Even as late as 1528, Luther could still say:
“We do not reject everything that is under the dominion of the Pope. For in that event we should also reject the Christian church. Much Christian good is to be found in the papacy and from there it descended to us.” Timothy George, Theology of the Reformers, p. 81.
Yet as time went on, Luther came to hold a more severe opinion of the Pope. In response to the question, “Are the Pope and his associates truly members of the Church?”, Luther sharply responded:
“Yes, as much as spit, snot, pus, feces, urine, stench, scab, smallpox, ulcers, and syphilis are members of the body.” Timothy George, Theology of the Reformers, p. 88.
Ultimately, Luther came to regard the Pope as the Antichrist because in usurping the authority of the Scripture, he took authority away from Christ himself. Luther was convinced that God would grow and purify the church through his Word. In this sense, the essence of Luther’s mission could be captured in a well-known phrase that would emerge later: “the church reformed, always being reformed according to the Word of God.”
Someone has well said that the statement, “But we’ve always done it that way,” contains the last seven words of the church.
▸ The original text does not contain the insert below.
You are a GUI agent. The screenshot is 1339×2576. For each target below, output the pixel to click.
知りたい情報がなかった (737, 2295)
This is true in every age. The church will not and cannot survive where traditions (or anything else) trump the truth of Scripture. The Roman Catholic church had positioned itself in authority over the Scripture in Luther’s day. Luther was a voice calling them back to their proper place of submission. The need to call the church back to faithfulness to Scripture is a mandate for every generation of Christians. Today also we must have a church that is “always being reformed according to the Word of God.”
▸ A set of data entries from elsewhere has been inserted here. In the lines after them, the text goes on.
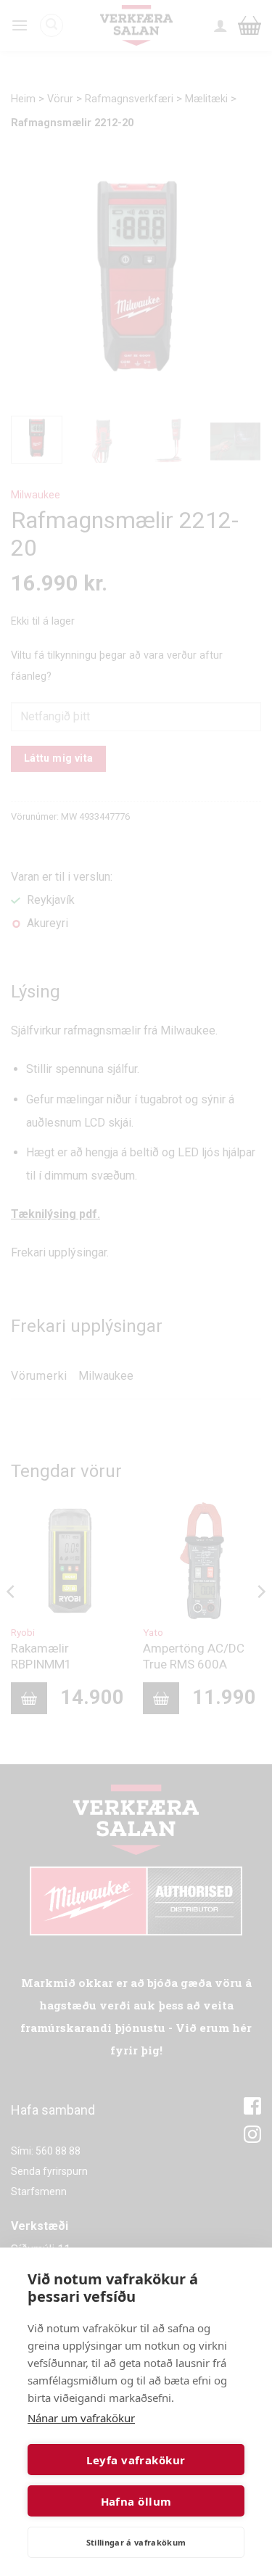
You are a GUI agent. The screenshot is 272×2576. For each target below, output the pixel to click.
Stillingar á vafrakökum (136, 2542)
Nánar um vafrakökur (81, 2418)
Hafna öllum (136, 2501)
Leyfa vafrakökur (135, 2460)
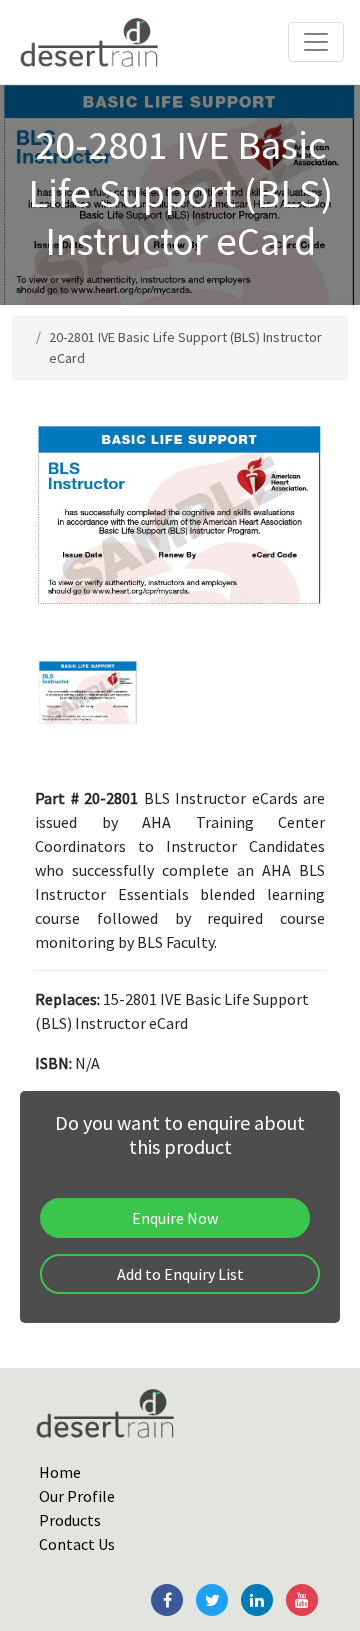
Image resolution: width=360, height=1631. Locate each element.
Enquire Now (175, 1218)
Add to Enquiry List (180, 1274)
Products (70, 1520)
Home (60, 1472)
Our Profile (77, 1496)
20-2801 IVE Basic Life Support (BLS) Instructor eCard (185, 347)
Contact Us (77, 1544)
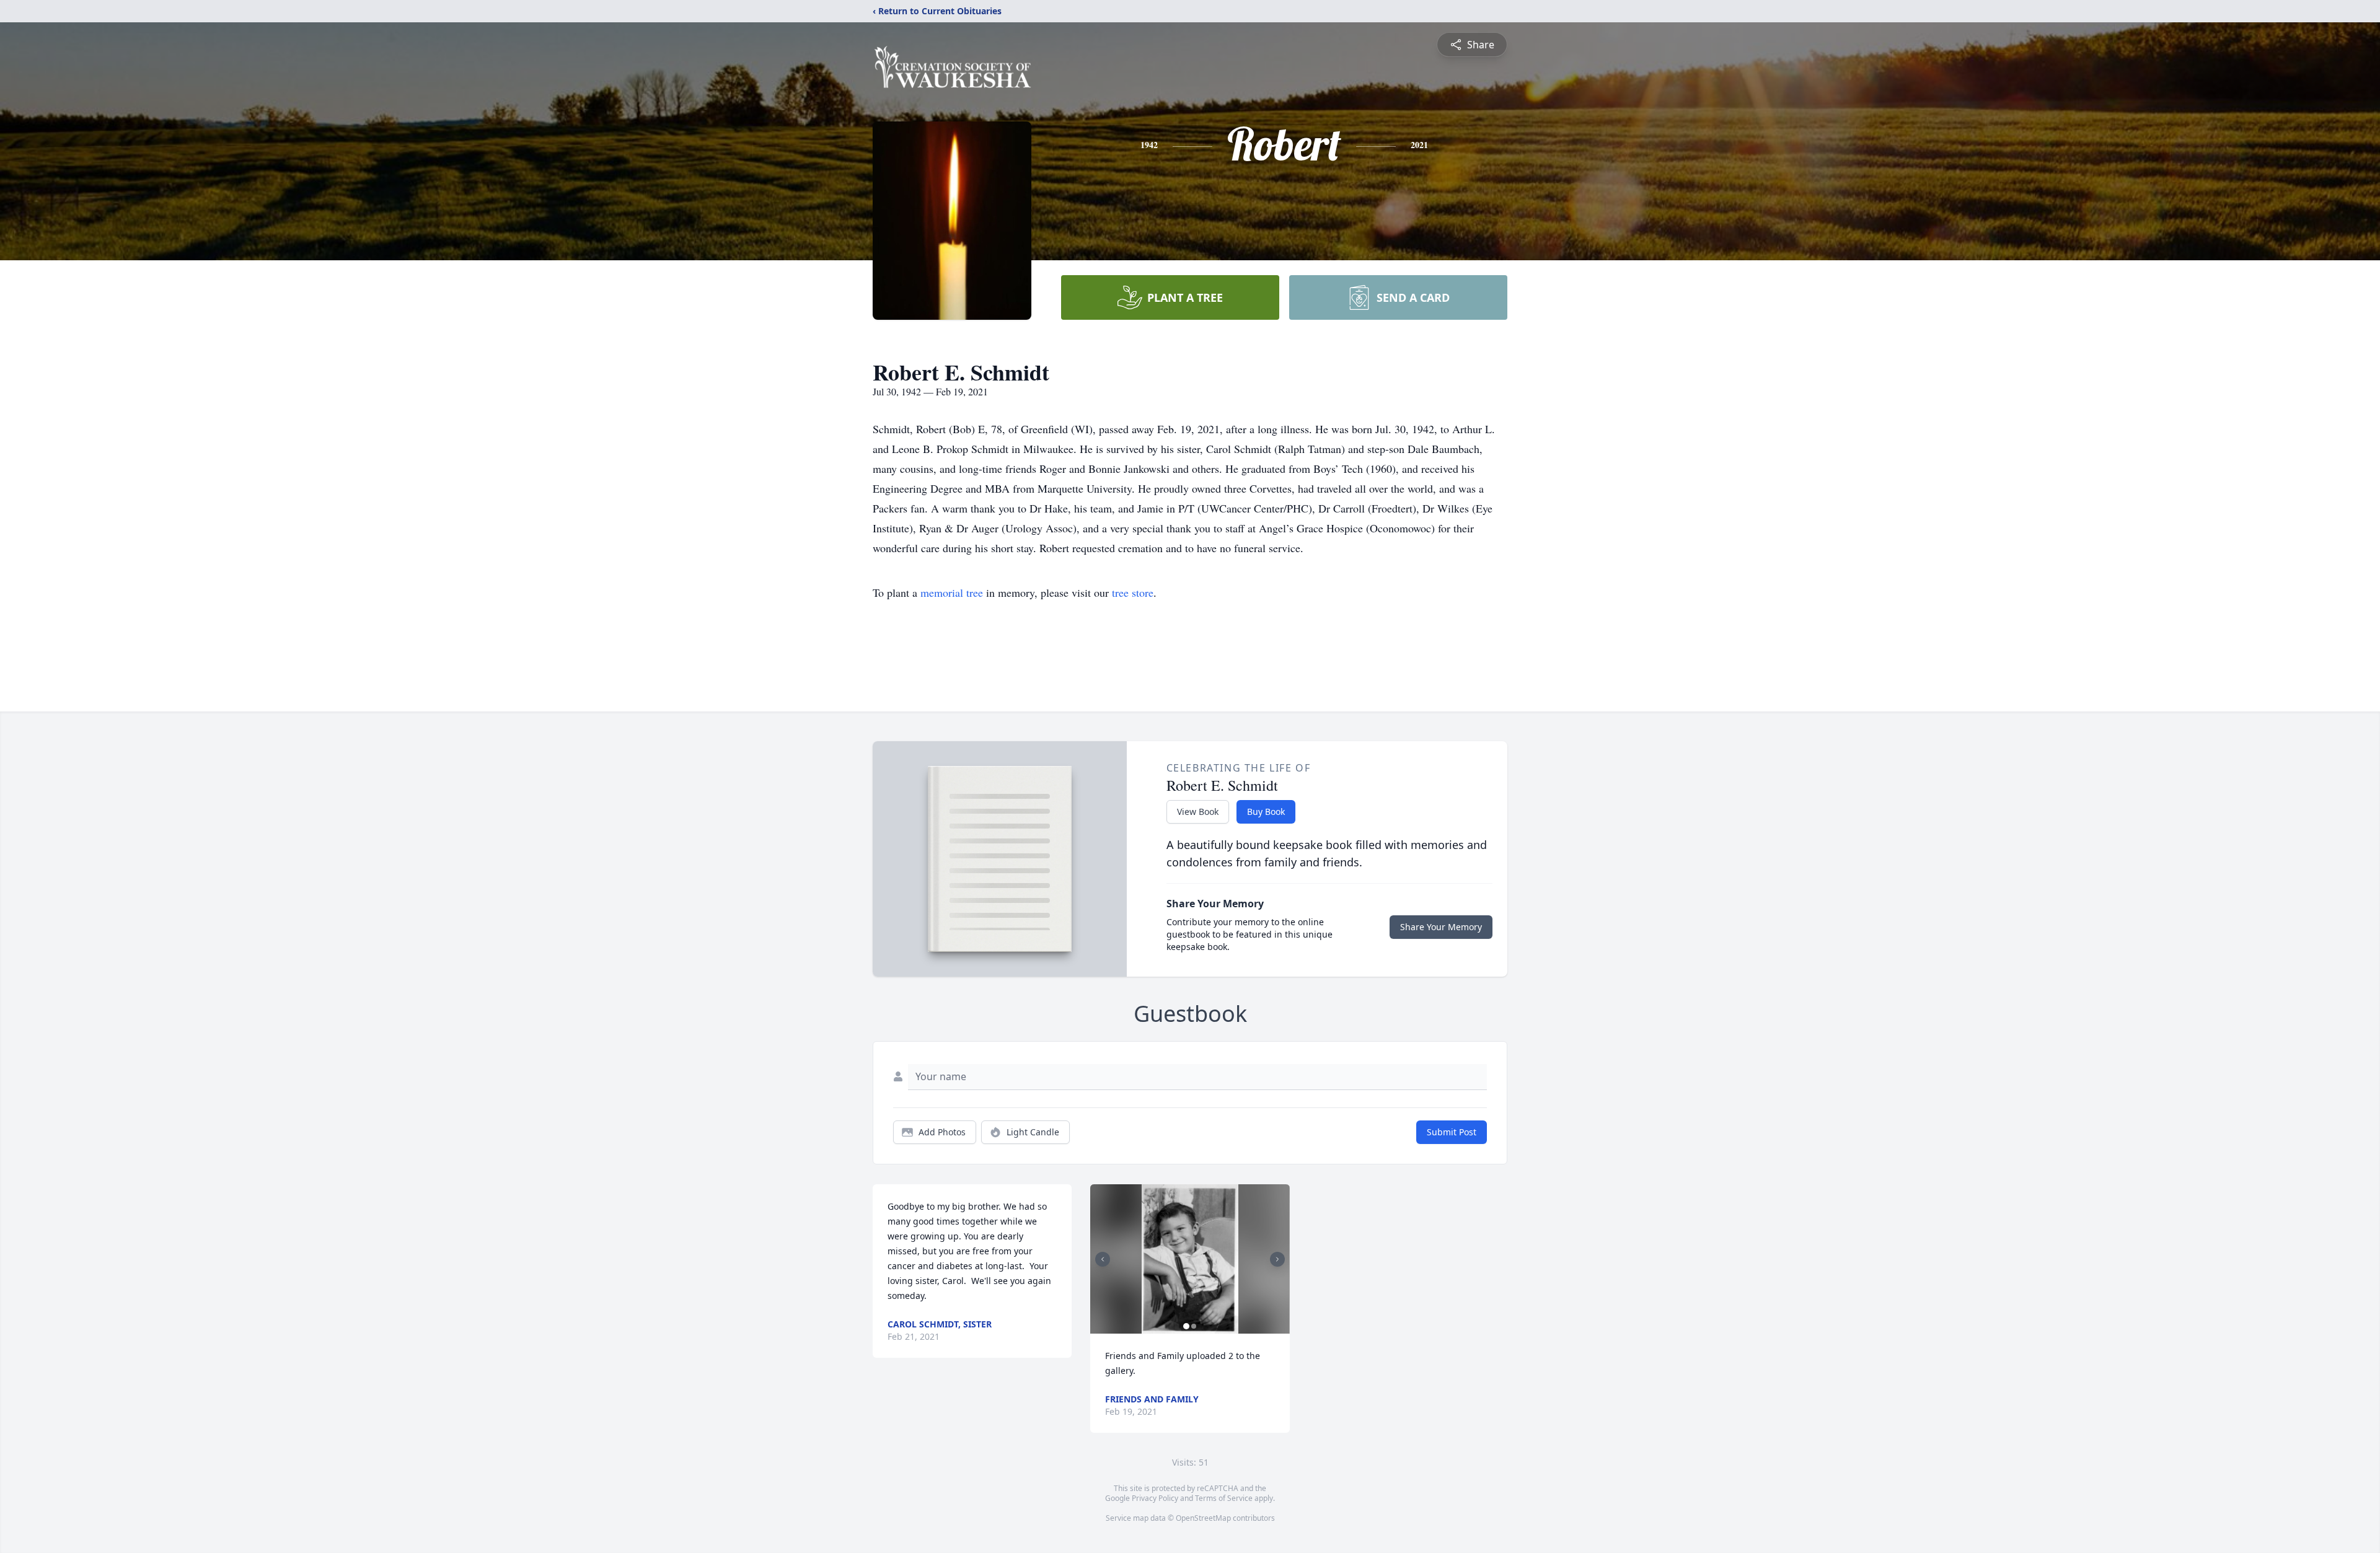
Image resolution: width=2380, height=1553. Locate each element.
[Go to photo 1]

October 31 is the day that Luther nailed the 95 Theses to the church door in Wittenberg. If you would like to familiarize yourself with the content of this historic document, there is a helpful booklet, Martin Luther’s Ninety Five Theses, that was published in 2002 by Stephen Nichols with some historical background, the actual text of the 95 Theses, and also a brief running commentary on many of the individual theses.
May God bring gospel zeal and biblical reformation in our day as well!